FOR FURTHER INFORMATION CONTACT: Gary H. Lefkowitz of the Department, 
telephone (202) 219-8881. (This is not a toll-free number.)

General Information

    The attention of interested persons is directed to the following:
    (1) The fact that a transaction is the subject of an exemption 
under section 408(a) of the Act and/or section 4975(c)(2) of the Code 
does not relieve a fiduciary or other party in interest of disqualified 
person from certain other provisions of the Act and/or the Code, 
including any prohibited transaction provisions to which the exemption 
does not apply and the general fiduciary responsibility provisions of 
section 404 of the Act, which among other things require a fiduciary to 
discharge his duties respecting the plan solely in the interest of the 
participants and beneficiaries of the plan and in a prudent fashion in 
accordance with section 404(a)(1)(b) of the act; nor does it affect the 
requirement of section 401(a) of the Code that the plan must operate 
for the exclusive benefit of the employees of the employer maintaining 
the plan and their beneficiaries;
    (2) Before an exemption may be granted under section 408(a) of the 
Act and/or section 4975(c)(2) of the Code, the Department must find 
that the exemption is administratively feasible, in the interests of 
the plan and of its participants and beneficiaries and protective of 
the rights of participants and beneficiaries of the plan;
    (3) The proposed exemptions, if granted, will be supplemental to, 
and not in derogation of, any other provisions of the Act and/or the 
Code, including statutory or administrative exemptions and transitional 
rules.

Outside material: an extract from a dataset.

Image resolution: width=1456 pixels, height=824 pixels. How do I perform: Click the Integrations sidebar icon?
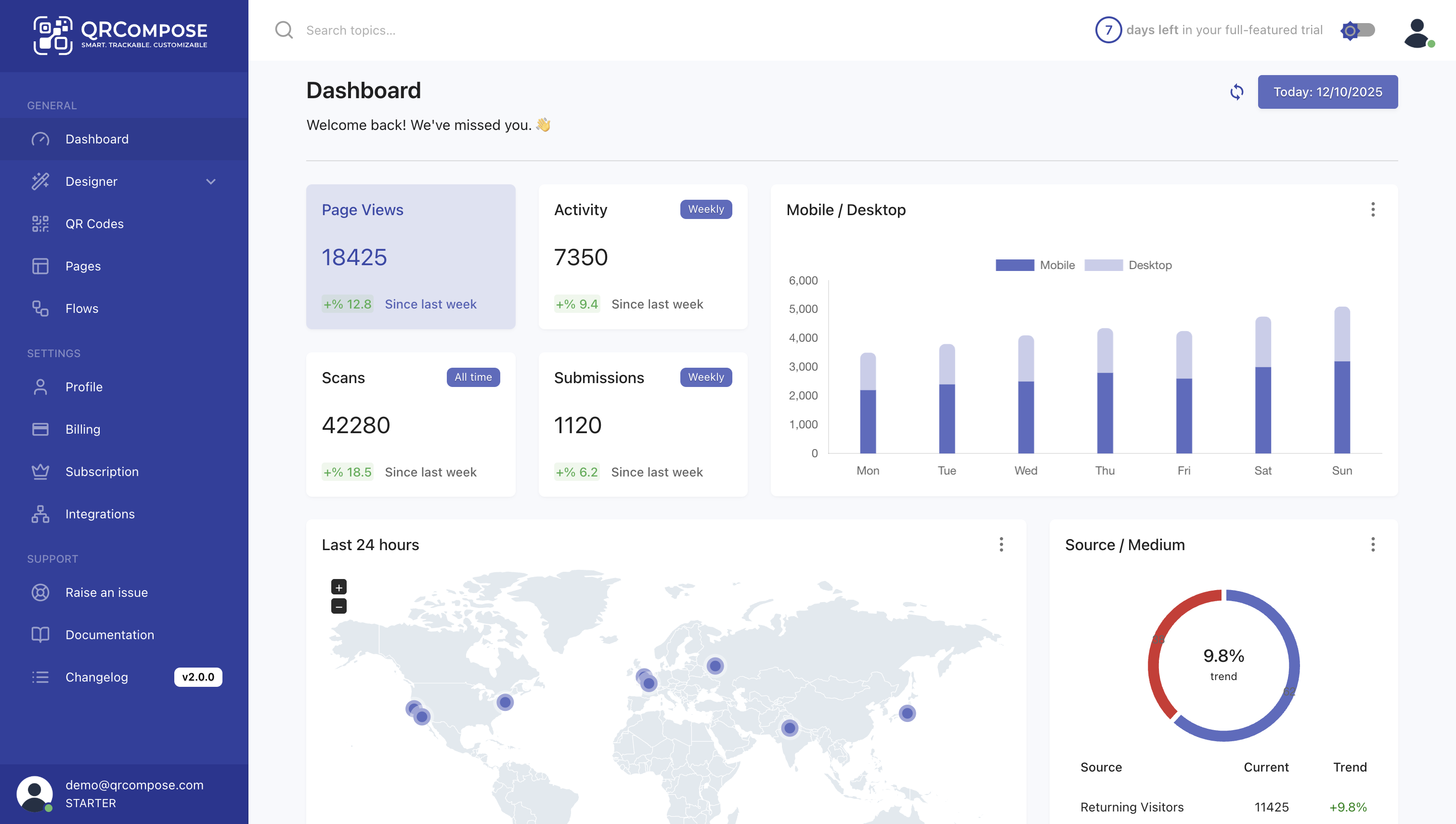pyautogui.click(x=40, y=514)
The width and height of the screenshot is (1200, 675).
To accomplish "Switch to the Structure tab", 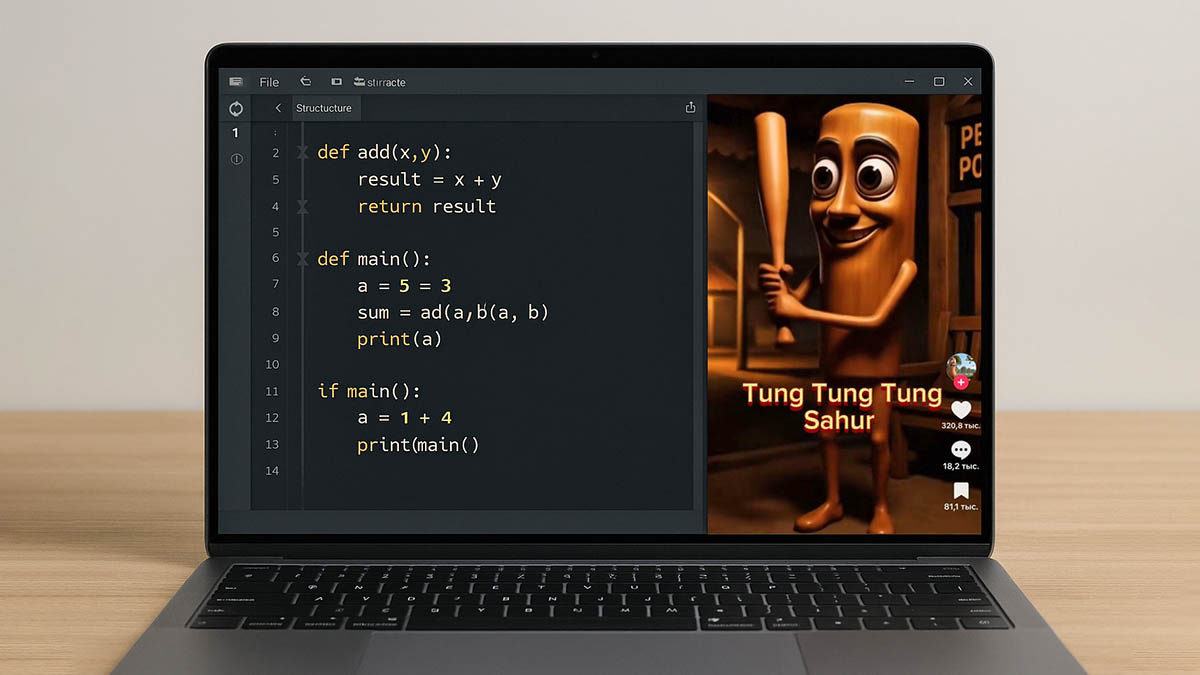I will coord(324,108).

Furthermore, the fact that a transaction is subject to an 
administrative or statutory exemption is not dispositive of whether the 
transaction is in fact a prohibited transaction; and
    (4) The proposed exemptions, if granted, will be subject to the 
express condition that the material facts and representations contained 
in each application are true and complete and accurately describe all 
material terms of the transaction which is the subject of the 
exemption. In the case of continuing exemption transactions, if any of 
the material facts or representations described in the application 
change after the exemption is granted, the exemption will cease to 
apply as of the date of such change. In the event of any such change, 
application for a new exemption may be made to the Department.

    Signed at Washington, DC, this 24th day of December, 1996.
Ivan Strasfeld,
Director of Exemption Determinations, Pension and Welfare Benefits 
Administration, U.S. Department of Labor.